With all that in the wind, it’s not surprising that a significant number of those polled said that they expect to postpone retirement past age 65. Does that mean that the old 30-something gang will still be showing up for work at 70-something? So it appears, if they hope to enjoy a retirement that enables them to continue the lifestyle to which many of them have become accustomed. It is a fact that more and more boomers are either working or beginning a second career after "retirement age.” One thing is sure: seniors in the music industry aren’t retiring. The Rolling Stones are still together at an average age of 65. Check out this list of “mature” citizens from the top 10 grossing music concert tours for 2010:
- Bon Jovi (age 48), #1 music tour with $201 million worldwide
- AC/DC (lead singer Brian Johnson, age 63), #2 (tied) music tour with $177 million worldwide
- Roger Waters (age 67), #2 (tied) music tour with $90 million worldwide from a mid-year start
- Dave Matthews Band (Dave Matthews, age 43), #4 music tour with $72.9 million
- The Eagles (singer Glenn Frey, age 62), #6 with tour with $64.5 million
- Paul McCartney (age 68), #7 music tour with $61.8 million
- James Taylor (age 62), #8 music tour with $50.7 million
What’s in store
This flood of seniors and their changing economic status from workers to retired, semi-retired or soon-to-be retired, will change a lot about our culture. Many think taxes will increase. In addition, someone has to pay for the heavier medical care burden.
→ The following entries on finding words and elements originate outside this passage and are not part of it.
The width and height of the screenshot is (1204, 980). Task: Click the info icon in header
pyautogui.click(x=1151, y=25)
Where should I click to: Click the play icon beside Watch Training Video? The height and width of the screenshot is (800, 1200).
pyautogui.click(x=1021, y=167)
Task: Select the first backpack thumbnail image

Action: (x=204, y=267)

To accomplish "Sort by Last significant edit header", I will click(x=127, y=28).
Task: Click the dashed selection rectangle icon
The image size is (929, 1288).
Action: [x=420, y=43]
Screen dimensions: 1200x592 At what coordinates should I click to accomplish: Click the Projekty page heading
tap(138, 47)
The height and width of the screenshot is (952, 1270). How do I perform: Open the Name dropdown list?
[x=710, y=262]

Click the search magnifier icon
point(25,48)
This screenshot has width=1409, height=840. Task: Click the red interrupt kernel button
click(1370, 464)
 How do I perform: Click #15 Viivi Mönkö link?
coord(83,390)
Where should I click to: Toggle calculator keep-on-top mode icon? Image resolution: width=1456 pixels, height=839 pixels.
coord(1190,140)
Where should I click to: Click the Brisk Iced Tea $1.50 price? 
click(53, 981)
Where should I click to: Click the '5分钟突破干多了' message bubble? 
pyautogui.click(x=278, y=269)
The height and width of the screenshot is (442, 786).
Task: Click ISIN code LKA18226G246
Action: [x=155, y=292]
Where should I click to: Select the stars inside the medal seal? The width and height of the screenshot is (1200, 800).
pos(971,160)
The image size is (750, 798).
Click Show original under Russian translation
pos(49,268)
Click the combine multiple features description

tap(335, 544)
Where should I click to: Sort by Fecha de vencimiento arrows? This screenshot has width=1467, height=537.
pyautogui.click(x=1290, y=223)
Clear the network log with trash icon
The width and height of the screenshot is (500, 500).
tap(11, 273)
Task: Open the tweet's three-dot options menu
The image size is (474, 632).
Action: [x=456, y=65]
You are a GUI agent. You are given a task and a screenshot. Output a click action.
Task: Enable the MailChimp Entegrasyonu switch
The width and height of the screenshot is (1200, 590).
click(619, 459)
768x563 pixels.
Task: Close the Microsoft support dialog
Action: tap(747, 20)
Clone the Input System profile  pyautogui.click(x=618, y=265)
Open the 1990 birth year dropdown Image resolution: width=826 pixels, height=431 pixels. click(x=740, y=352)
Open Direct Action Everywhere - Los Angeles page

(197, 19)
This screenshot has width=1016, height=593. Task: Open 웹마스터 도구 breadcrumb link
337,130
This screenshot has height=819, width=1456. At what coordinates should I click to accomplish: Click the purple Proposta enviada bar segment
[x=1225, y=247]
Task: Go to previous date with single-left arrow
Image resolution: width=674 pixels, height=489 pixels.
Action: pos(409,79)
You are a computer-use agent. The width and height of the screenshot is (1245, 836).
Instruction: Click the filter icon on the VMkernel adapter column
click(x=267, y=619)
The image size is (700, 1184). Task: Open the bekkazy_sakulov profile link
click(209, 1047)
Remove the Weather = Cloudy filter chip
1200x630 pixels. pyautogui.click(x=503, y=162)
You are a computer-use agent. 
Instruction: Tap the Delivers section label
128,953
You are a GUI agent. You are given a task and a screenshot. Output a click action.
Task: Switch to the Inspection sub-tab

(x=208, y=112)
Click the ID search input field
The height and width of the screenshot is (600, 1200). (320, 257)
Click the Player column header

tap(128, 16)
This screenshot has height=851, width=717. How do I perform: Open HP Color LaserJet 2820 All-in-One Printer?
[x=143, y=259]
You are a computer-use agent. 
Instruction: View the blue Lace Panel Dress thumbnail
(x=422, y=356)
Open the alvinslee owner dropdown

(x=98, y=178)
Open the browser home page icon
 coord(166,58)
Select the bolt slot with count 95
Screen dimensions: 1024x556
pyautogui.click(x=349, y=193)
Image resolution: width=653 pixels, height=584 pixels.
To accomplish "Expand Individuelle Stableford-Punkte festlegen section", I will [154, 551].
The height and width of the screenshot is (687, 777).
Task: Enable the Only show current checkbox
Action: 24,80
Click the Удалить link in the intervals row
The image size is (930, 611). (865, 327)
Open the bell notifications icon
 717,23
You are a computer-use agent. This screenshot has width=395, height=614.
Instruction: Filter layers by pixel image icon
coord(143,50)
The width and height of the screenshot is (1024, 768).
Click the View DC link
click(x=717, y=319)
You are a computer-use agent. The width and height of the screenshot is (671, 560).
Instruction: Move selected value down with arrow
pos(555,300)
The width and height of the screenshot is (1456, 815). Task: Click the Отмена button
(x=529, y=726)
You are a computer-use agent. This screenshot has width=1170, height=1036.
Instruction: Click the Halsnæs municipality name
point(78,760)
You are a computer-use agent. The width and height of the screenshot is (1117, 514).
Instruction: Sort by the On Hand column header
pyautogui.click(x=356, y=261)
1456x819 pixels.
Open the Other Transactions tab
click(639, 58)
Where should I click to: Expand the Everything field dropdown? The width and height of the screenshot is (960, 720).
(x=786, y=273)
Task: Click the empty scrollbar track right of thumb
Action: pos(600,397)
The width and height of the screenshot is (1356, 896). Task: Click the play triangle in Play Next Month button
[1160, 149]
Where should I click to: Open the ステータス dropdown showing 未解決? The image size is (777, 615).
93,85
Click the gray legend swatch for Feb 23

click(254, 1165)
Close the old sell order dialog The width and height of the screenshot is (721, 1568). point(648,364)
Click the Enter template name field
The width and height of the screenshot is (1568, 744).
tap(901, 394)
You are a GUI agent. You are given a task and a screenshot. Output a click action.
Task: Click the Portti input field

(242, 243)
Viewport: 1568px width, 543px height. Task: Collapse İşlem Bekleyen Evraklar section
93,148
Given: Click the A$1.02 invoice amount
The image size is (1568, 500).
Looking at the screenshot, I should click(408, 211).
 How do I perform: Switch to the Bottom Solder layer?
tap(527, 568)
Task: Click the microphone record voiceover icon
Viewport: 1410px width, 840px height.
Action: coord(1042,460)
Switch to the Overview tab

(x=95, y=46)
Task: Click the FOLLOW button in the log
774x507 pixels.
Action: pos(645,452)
However, there are also many possible benefits to having (proportionally) more seniors around. They have one commodity that cannot be overlooked and one that I hear ranks pretty high on the qualifications list of contributing members of society: experience. Boomers have already introduced the concept of volunteering to our culture. Seniors have a great deal of knowledge and experience to share with younger people. Retired boomers will have even more time to become engaged in this way.
The 2011 Social Security Trustees Report projects the system will run out of money by 2038 unless reforms are made. Proposed reforms include: raising the retirement age, raising payroll taxes and perhaps even revising the benefit formula in a number of different ways. But not to worry, boomers. Most of you are “grandfathered” in (pardon the pun), and the reforms will probably be phased in over several years, so most of you will probably not feel a thing. As to whether Social Security will be here in its present form for your children, however, that is another story.